Stored dataset items
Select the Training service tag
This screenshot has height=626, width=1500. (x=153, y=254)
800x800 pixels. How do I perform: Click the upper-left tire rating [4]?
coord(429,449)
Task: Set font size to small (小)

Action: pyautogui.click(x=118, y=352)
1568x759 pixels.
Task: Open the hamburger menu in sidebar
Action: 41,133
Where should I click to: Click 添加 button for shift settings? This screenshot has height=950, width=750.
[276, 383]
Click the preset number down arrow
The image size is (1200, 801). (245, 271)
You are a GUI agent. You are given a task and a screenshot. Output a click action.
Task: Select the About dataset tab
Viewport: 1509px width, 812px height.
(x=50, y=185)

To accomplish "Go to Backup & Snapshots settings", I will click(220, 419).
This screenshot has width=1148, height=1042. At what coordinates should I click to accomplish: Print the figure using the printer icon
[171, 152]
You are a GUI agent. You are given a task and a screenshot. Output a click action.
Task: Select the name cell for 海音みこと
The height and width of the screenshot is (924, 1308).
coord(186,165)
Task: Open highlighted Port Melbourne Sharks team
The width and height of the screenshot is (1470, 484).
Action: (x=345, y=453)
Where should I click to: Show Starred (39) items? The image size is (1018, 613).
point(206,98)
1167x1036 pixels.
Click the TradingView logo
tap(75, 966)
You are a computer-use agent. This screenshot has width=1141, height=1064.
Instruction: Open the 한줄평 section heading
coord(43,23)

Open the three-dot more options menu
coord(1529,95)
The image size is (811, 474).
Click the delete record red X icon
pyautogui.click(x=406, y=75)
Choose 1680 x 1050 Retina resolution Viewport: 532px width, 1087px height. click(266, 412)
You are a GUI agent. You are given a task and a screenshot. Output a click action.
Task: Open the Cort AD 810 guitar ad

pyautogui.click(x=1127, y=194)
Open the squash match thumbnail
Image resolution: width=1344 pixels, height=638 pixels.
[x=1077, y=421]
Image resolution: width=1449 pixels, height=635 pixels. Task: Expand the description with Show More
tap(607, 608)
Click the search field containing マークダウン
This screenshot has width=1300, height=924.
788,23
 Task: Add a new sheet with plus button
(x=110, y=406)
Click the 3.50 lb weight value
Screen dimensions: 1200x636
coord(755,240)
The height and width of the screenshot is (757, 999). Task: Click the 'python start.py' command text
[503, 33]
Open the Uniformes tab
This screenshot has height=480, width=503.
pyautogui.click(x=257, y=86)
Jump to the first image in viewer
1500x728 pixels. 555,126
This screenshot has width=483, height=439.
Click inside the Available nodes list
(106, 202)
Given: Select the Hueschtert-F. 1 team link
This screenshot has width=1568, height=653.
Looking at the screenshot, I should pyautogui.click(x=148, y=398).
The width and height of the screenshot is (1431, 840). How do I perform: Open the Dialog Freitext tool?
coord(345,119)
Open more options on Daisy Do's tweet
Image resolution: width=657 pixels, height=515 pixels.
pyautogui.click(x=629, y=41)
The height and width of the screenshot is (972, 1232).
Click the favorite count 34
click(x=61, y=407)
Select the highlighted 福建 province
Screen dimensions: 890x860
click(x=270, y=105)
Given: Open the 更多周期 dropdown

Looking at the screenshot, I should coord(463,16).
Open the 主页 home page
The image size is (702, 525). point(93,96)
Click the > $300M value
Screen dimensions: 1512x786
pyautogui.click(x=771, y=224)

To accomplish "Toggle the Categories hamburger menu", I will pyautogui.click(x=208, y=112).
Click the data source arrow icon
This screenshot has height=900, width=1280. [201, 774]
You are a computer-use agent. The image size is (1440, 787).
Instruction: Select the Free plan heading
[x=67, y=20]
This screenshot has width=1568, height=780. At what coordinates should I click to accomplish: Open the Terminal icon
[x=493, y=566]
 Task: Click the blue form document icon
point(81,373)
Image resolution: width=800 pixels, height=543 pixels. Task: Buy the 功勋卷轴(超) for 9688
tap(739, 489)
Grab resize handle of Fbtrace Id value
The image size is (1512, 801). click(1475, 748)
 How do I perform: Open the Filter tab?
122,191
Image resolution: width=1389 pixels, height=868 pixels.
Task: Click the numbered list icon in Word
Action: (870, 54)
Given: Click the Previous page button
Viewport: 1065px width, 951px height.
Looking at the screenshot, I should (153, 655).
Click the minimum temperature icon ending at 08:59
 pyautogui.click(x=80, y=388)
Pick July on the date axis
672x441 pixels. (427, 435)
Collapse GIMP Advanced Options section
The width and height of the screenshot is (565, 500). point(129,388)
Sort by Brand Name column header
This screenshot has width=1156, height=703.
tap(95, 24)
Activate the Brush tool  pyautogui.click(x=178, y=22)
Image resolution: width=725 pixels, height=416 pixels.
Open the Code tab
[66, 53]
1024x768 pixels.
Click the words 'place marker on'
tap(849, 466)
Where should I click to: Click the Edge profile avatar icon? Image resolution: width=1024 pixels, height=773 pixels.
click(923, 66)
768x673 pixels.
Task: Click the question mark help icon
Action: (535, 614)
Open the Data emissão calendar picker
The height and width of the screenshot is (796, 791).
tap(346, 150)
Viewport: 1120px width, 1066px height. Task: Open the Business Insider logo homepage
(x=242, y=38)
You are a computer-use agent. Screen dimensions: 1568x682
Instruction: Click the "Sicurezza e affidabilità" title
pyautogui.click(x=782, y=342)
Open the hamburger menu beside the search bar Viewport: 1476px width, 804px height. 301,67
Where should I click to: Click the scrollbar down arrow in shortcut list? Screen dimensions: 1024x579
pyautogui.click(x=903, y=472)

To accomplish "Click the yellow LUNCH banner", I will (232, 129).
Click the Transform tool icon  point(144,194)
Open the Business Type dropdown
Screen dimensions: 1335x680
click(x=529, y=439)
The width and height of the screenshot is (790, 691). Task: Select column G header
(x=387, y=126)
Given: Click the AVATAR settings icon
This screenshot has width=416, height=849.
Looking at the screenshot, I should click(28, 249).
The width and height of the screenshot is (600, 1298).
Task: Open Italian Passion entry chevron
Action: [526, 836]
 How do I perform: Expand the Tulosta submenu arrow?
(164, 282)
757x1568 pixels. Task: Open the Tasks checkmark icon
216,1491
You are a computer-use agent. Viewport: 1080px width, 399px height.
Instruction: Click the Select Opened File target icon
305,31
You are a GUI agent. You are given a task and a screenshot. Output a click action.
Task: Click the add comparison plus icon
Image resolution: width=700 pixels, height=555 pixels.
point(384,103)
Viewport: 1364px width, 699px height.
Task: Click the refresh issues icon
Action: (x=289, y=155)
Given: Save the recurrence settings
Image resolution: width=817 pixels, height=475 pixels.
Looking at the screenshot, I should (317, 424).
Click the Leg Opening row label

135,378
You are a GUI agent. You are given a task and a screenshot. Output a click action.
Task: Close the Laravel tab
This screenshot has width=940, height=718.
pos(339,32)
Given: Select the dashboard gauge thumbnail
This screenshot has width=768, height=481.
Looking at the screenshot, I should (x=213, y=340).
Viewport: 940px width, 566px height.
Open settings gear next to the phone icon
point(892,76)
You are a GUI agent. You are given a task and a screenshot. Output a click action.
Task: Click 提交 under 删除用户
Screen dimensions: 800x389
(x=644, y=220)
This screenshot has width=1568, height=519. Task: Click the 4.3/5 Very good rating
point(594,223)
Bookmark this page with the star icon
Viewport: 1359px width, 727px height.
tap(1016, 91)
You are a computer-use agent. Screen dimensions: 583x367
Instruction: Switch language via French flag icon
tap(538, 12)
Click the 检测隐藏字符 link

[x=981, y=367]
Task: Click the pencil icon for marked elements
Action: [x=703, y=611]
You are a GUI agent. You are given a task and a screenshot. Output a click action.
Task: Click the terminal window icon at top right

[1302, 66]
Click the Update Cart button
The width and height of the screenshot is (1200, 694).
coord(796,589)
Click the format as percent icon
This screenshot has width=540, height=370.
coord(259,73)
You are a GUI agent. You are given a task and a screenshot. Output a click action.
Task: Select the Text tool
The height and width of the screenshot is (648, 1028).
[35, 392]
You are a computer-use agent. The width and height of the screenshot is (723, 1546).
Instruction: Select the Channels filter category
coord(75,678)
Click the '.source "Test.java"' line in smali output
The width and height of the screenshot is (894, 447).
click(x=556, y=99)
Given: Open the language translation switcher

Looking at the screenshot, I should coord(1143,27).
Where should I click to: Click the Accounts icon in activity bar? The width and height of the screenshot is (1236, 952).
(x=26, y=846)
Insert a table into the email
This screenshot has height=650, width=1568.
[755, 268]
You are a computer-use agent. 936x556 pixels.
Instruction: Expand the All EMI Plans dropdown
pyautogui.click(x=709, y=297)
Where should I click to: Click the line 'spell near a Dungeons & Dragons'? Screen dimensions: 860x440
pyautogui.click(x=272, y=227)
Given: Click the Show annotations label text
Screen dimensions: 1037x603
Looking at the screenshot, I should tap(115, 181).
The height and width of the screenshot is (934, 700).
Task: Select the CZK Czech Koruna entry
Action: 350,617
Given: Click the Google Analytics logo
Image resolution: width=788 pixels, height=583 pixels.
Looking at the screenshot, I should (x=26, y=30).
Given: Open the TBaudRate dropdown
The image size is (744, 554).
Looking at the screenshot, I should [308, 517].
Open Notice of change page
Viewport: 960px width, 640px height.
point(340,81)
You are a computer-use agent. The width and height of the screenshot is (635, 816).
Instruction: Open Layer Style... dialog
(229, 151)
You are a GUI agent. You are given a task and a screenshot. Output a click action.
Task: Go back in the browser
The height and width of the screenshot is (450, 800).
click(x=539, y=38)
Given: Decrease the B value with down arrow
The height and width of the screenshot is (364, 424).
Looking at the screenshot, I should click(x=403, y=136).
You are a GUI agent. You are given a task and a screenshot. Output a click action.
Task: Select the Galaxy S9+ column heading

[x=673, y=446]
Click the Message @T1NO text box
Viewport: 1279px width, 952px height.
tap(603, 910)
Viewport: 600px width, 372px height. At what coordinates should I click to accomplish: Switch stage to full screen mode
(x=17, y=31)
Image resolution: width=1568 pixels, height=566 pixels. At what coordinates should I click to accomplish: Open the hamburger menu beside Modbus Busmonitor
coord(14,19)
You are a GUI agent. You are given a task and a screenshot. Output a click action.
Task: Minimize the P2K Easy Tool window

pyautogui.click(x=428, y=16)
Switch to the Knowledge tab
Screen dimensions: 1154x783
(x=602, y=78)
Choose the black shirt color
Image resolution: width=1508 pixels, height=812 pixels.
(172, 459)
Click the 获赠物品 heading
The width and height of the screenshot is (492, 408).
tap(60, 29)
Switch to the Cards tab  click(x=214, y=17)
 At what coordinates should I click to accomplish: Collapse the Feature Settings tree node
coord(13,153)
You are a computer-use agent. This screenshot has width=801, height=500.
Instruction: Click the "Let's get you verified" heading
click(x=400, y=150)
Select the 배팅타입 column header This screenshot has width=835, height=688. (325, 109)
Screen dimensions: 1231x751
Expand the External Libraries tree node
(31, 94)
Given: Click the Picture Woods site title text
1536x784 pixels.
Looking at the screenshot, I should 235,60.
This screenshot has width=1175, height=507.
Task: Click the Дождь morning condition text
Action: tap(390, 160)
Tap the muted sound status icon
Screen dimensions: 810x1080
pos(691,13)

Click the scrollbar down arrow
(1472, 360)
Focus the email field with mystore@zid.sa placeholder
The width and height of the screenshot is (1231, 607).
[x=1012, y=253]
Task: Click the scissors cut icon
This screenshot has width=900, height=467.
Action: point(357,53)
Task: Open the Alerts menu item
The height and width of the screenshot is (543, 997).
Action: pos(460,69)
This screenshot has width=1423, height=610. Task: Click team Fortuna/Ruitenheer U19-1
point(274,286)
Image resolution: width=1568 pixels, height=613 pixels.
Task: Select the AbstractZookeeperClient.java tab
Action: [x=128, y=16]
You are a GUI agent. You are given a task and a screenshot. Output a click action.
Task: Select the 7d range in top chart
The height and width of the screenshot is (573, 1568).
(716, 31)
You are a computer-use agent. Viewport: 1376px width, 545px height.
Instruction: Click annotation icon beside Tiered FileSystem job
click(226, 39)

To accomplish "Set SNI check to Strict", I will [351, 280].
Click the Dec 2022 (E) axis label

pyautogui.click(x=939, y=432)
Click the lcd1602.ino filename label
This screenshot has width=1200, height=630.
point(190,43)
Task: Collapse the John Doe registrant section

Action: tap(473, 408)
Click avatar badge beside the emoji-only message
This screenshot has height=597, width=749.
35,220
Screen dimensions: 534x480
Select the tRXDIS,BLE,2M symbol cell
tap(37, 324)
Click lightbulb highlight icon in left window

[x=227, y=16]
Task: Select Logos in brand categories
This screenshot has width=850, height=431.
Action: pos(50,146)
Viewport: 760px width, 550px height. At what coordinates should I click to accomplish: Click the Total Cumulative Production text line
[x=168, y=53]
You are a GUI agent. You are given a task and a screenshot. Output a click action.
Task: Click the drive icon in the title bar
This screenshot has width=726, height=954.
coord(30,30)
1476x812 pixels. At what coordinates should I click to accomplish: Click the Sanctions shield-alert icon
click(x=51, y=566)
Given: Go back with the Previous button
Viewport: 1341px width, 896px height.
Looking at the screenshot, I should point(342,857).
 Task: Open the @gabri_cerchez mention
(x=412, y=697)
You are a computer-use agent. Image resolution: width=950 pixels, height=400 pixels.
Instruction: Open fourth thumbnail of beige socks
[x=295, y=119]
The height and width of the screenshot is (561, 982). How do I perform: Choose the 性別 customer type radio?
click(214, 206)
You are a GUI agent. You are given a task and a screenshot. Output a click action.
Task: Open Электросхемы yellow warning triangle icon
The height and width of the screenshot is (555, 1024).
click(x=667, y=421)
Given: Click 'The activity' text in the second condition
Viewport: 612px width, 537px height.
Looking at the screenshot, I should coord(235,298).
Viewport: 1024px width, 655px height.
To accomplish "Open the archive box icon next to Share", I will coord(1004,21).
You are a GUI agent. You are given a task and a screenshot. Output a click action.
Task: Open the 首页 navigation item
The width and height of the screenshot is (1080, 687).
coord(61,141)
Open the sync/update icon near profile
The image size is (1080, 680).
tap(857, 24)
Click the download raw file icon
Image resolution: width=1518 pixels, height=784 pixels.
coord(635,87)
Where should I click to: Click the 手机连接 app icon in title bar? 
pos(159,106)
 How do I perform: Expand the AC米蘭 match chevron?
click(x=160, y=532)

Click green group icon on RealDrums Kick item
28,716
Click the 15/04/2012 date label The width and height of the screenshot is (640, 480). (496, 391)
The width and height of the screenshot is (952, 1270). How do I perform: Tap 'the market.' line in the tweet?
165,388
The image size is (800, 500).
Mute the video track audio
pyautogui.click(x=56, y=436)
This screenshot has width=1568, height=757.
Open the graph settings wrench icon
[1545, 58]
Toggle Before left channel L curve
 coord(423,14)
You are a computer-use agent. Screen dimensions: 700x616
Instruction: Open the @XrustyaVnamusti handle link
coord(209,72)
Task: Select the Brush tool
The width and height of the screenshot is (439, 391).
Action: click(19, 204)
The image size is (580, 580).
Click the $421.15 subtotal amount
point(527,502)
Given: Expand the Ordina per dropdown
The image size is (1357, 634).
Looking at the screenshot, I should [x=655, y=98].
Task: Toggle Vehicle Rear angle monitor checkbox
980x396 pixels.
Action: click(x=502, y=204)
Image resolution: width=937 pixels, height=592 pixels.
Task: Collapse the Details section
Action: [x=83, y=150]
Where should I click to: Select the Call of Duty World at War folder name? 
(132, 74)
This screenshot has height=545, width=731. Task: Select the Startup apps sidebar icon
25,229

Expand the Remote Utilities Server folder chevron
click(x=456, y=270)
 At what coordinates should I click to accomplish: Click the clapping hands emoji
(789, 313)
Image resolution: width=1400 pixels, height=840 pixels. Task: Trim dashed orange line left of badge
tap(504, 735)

Required action:
The answer should hold only the lines from the start of the records above through the line containing "Task: Select the name cell for 海音みこと", each set down exactly.

Response to this exercise:
Select the Training service tag
This screenshot has height=626, width=1500. (x=153, y=254)
800x800 pixels. How do I perform: Click the upper-left tire rating [4]?
coord(429,449)
Task: Set font size to small (小)

Action: pyautogui.click(x=118, y=352)
1568x759 pixels.
Task: Open the hamburger menu in sidebar
Action: 41,133
Where should I click to: Click 添加 button for shift settings? This screenshot has height=950, width=750.
[276, 383]
Click the preset number down arrow
The image size is (1200, 801). (245, 271)
You are a GUI agent. You are given a task and a screenshot. Output a click action.
Task: Select the About dataset tab
Viewport: 1509px width, 812px height.
(x=50, y=185)

To accomplish "Go to Backup & Snapshots settings", I will click(220, 419).
This screenshot has width=1148, height=1042. At what coordinates should I click to accomplish: Print the figure using the printer icon
[171, 152]
You are a GUI agent. You are given a task and a screenshot. Output a click action.
Task: Select the name cell for 海音みこと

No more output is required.